Insufficiency of Revenue.-"It is admitted by the Administration that there has been an insufficiency of revenue in the past, but it is estimated that the present tariff law will work out its own salvation in the coming fiscal year, and more than meet the necessities of the Government. This is, of course, a matter of hope. The Republicans of the House refuse to accept that hope and insist upon making sure that the revenues of the Government shall be sufficient. They propose a system of present relief that to their minds seems adequate. The President's idea of the situation is that there should be a complete and final redemption of the troublesome notes by a bond issue of great size, and he persists in entertaining the belief that the Wilson-Gorman tariff act will meet the necessities of the Government. The practical outcome of the controversy is a matter of doubt. Everybody but the Administration believes that there is need of additional revenue from some source.”—The Star (Ind.), Washington.

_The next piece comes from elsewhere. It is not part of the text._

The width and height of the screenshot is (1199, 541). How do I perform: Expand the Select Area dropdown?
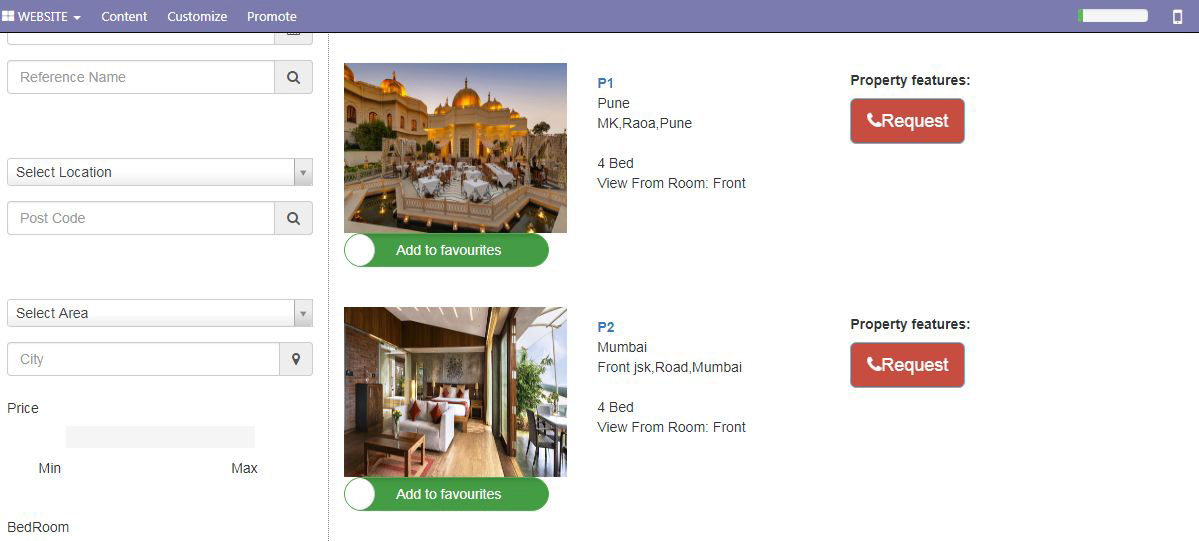pos(160,313)
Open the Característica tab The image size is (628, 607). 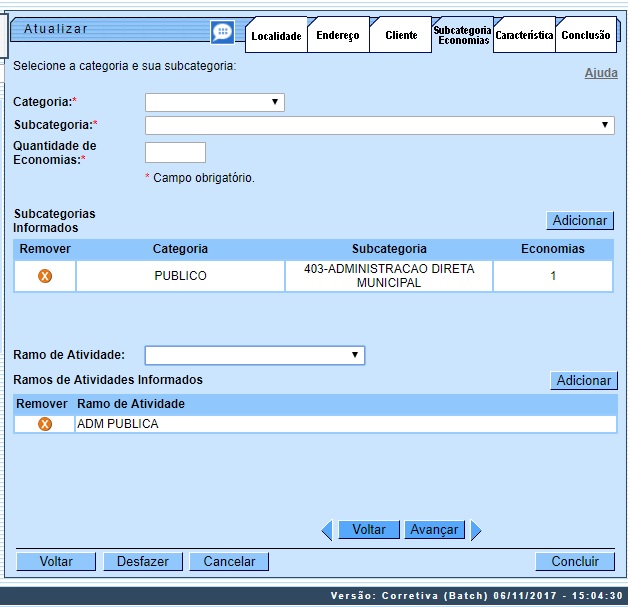[524, 35]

No Permanent Relief in the Emergency Bills.—“Congress has again displayed its ignorance in the measures it has proposed for the relief of the financial situation. Neither the revenue bill nor the bond bill finds approval in financial or trading circles. The first will disturb trade even if it does produce more revenue, and the second is only another way of perpetuating the evils which threaten the Treasury with bankruptcy from time to time. They are only two more examples of what the cowboy can do with difficult and delicate subjects. It is said that if these measures reach the President they will be vetoed. Wall Street is, therefore, looking for another issue of bonds to make good the Treasury gold reserve. For that reason the stock market is strong, and ought under the stimulus of such an issue go back to the prices that existed before the war-scare. It is too much to expect that a rise similar to that that followed the issue of March last will take place now, because whatever the Treasury does is a makeshift because of the laws that tie its hands, and, while the business community will be glad of the temporary relief occasioned, it will not forget that it is temporary, or that so long as Congress is so obstinate in its refusal to apply the proper remedy, it is only a matter of time when the Treasury will be as badly off again as ever.”—Record and Guide (Financial), New York. The Tariff Bill Just, Wise, and Necessary.-"Our Democratic friends must, it would seem, admit that the Dingley bill is as just and wise as it is necessary. It is conceived distinctly on a revenue, as distinguished from a protective, basis. It will, indeed, afford ‘incidental protection,' but only incidental. Any tariff bill that lays duties on imported articles which compete with home products is inevitably protective. That the Dingley bill is far from being a revival of the McKinley bill is shown by the fact that, so far as the two measures cover the same ground, the rate named in the measure passed by the House is, for the most part, but 60 per cent. of the rate named in the bill of 1890. The expectation, based upon careful study and expert opinion, is that the new measure will result in an addition of between $40,000,000 and $50,000,000 per annum to the Government's income. That will suffice to stop the growth of the deficit and probably to yield a small but comfortable surplus.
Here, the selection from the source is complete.